With, the second album from electro duo Infantjoy, seems on first impressions to lie firmly in the ‘ambient’ category. With gently pulsing beats, flickering bleeps and beeps, washes of subtly tuneful distortion, waves of electronic hiss and the odd surreal sample, it initially registers as soft, low-impact stuff.
However: first impressions here are, as so often, deceiving. Play it again, and again, and it slowly becomes apparent exactly how many disconcerting strangenesses lie under the surface. In fact, if close attention is paid, _With _actually becomes quite an unsettling listen, and also a strangely satisfying one – and the aspects of it which slowly reveal themselves and hook you in are exactly the ones that make it seem so flimsy on first listen.
Y’see, that low impact sound – those soft, lightweight waves of noise – make it quite hard to pin this down._ With_ doesn’t stick around in the mind; it won’t let you predict it; it doesn’t have hooks you can hum along to, and it’s quite hard to make it cohere in your thoughts. So: when you add notes that clink in a way that sounds like the beginning of the ice cracking, or samples in which anonymous people in an echoing room cry_ “Hear hear!”_ in response to motions which you just know bode ill for mankind; when soaring violins are counterpointed with alien vocal squelchings; when it just generally sounds like some darker, malignant world is knocking on the other side of the album and trying to get in… Well, it makes the whole thing take on a rather more threatening aspect, made all the more creepy for being attached to something so elusive and seemingly harmless.
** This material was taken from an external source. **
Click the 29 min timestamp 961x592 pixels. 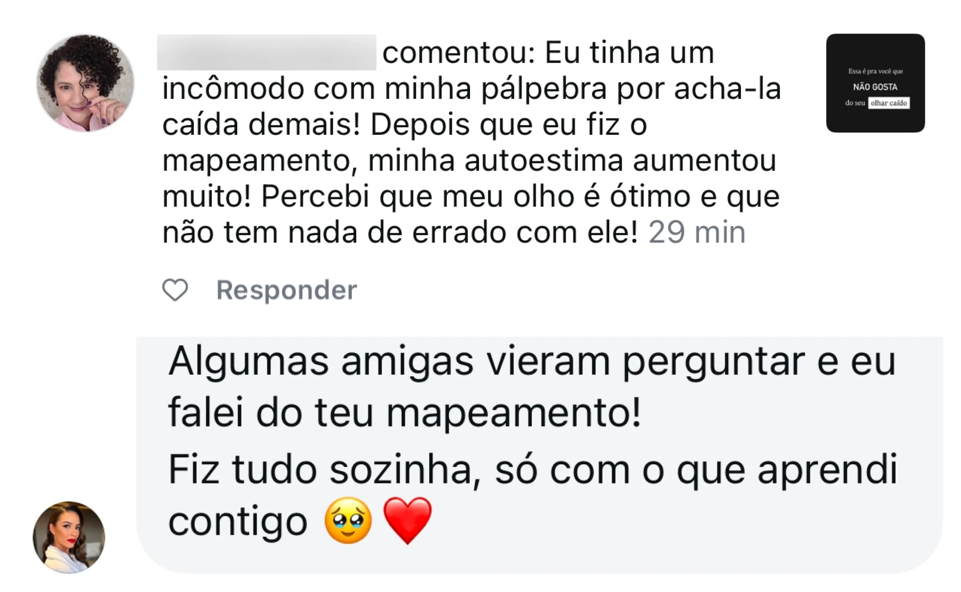click(x=697, y=233)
That unnerving feeling is never made explicit, and it’s still possible to put this on with the intention of letting it wash around you. It’s just that when you do so, you need to be prepared to have one warily disconcerted corner of your mind constantly worrying and nagging at the sound as it whispers into your ears. If you’re inclined to put some effort into listening to music, and are interested in noise as art-concept as well as escapism, you might well get a lot out of being disconcerted by this.